▸ **Given task**: Copy every line of the entries below word for word, leaving out the pictures.

# start of Materials provided

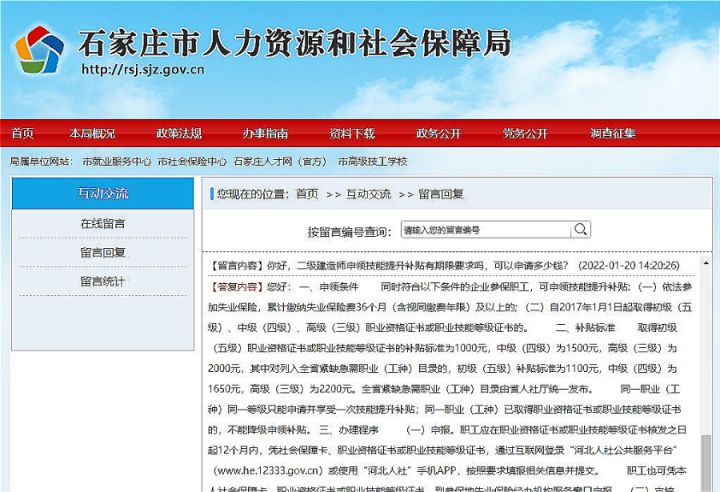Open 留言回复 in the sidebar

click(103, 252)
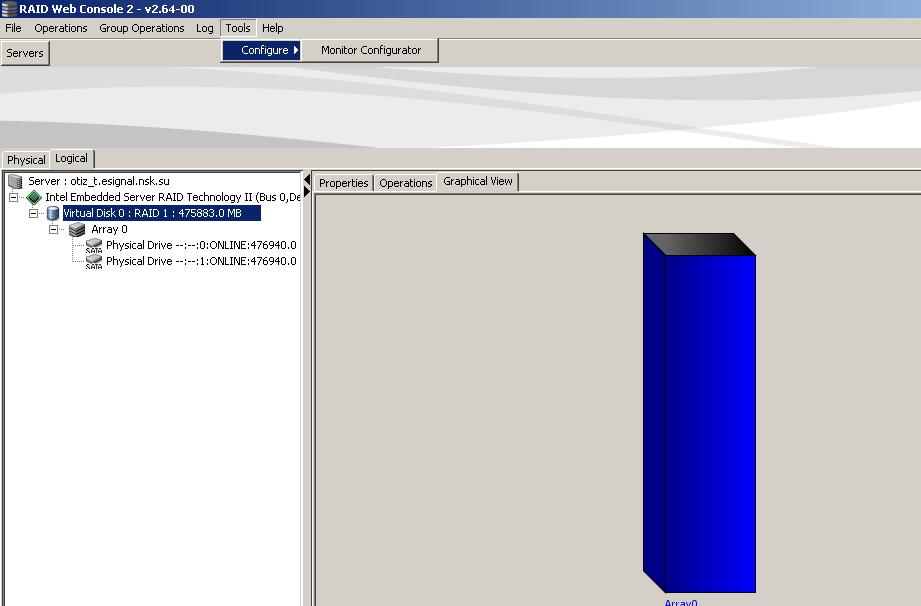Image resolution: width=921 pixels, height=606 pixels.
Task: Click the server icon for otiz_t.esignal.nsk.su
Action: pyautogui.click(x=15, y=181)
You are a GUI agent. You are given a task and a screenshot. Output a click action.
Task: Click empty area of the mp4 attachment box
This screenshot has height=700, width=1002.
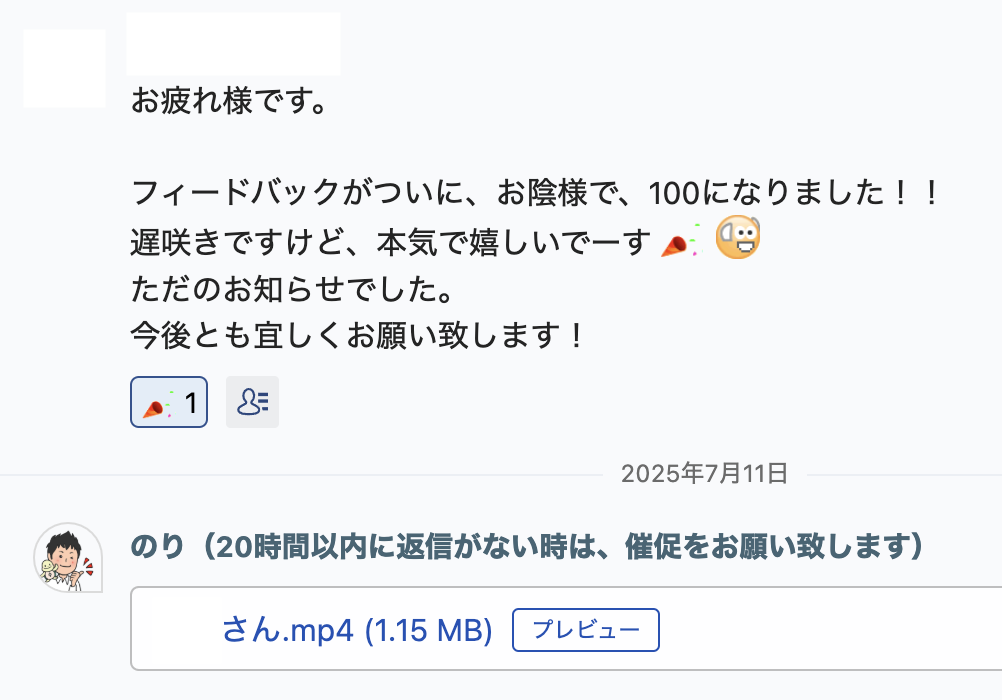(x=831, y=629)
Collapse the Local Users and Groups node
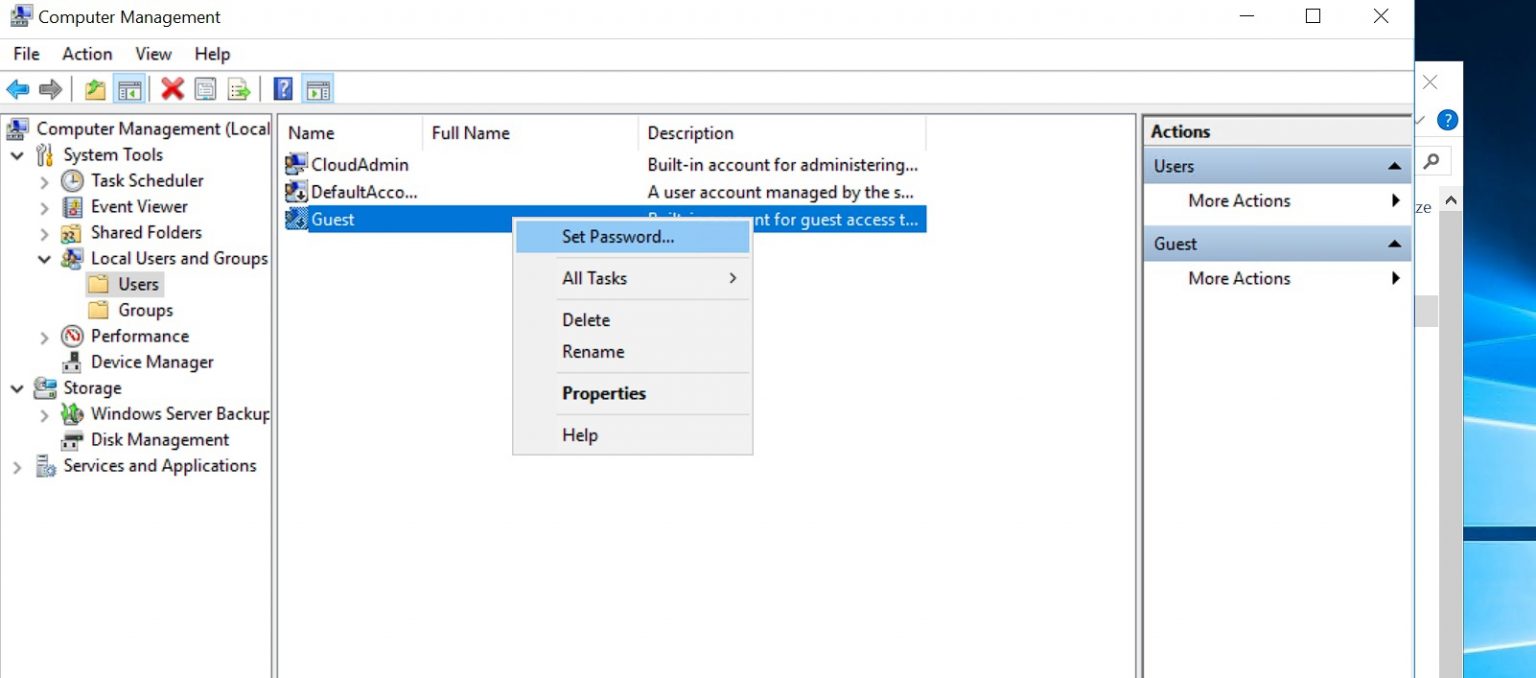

# end of Materials provided

▸ **Expected output**:
Open 留言回复 in the sidebar

click(103, 252)
Image resolution: width=921 pixels, height=606 pixels.
Task: Click the server icon for otiz_t.esignal.nsk.su
Action: pyautogui.click(x=15, y=181)
You are a GUI agent. You are given a task and a screenshot. Output a click action.
Task: Click empty area of the mp4 attachment box
This screenshot has height=700, width=1002.
(x=831, y=629)
Collapse the Local Users and Groups node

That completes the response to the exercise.